▸ Items from a dataset
────────────────
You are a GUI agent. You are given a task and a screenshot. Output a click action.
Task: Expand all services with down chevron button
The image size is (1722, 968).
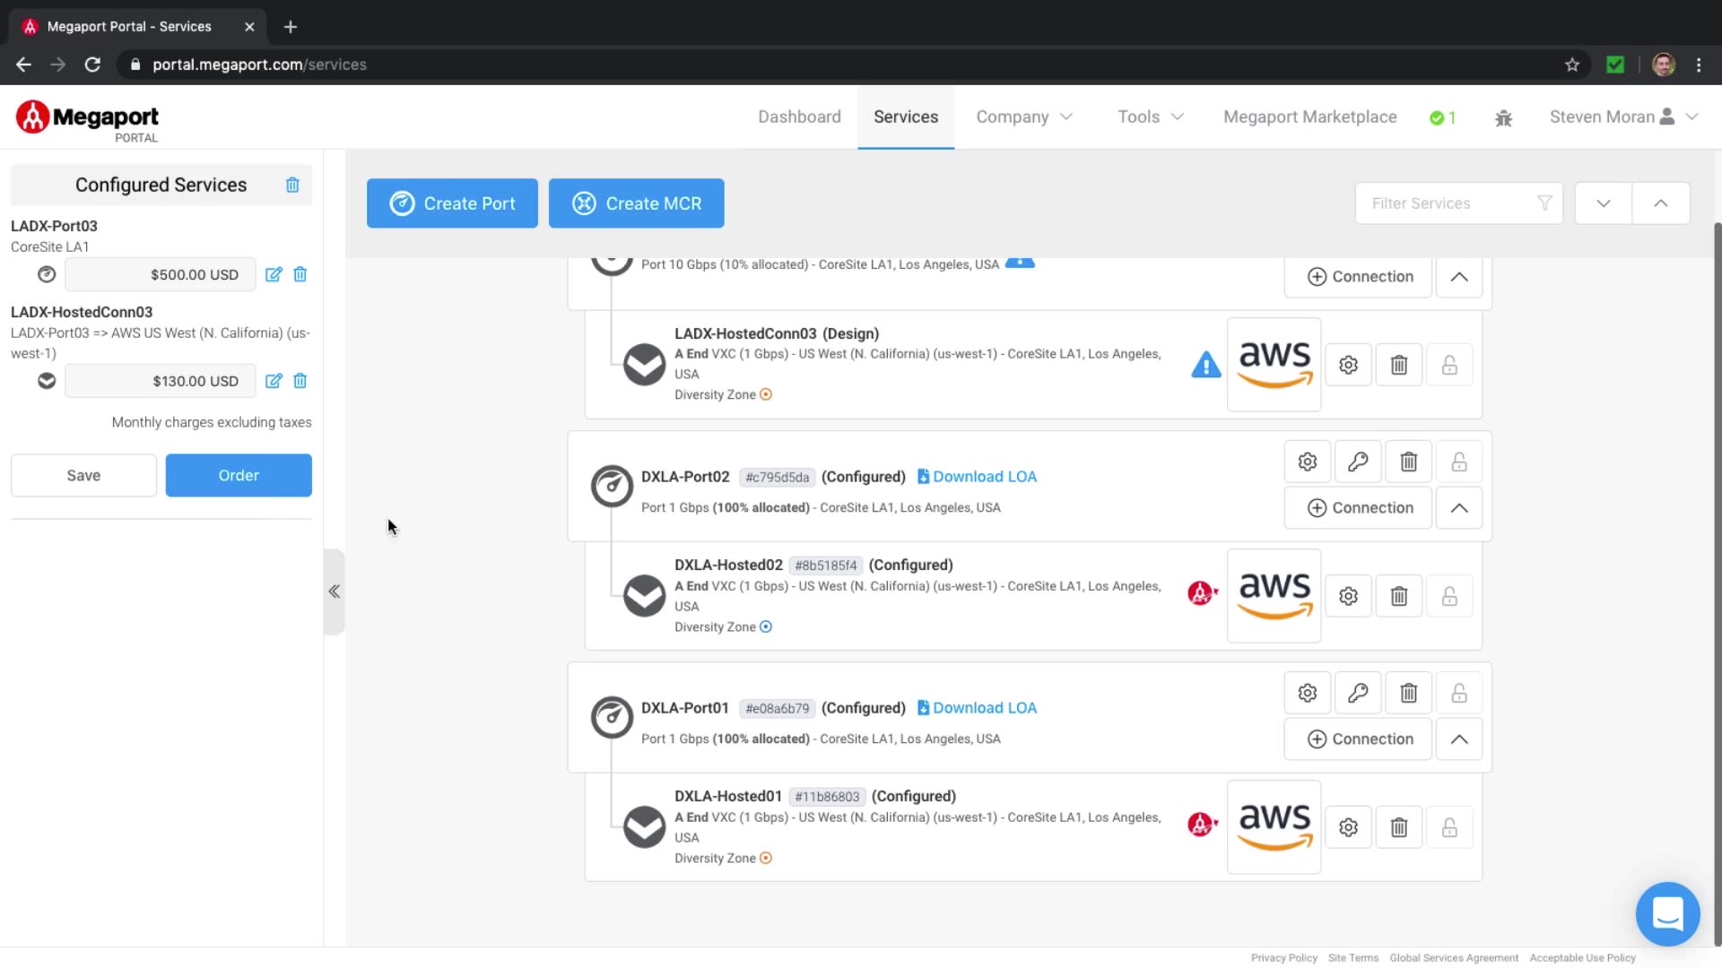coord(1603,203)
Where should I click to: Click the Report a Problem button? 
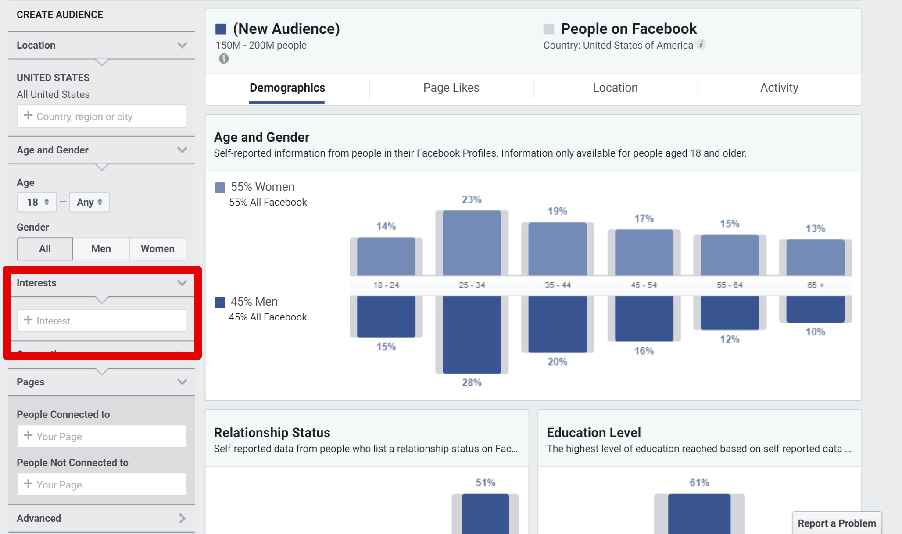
────────────────
▸ Action item
Every line above should be output exactly, except for the pictures.

▸ Task response
You are a GUI agent. You are given a task and a screenshot. Output a click action.
Task: Expand all services with down chevron button
The image size is (1722, 968).
coord(1603,203)
Where should I click to: Click the Report a Problem button? 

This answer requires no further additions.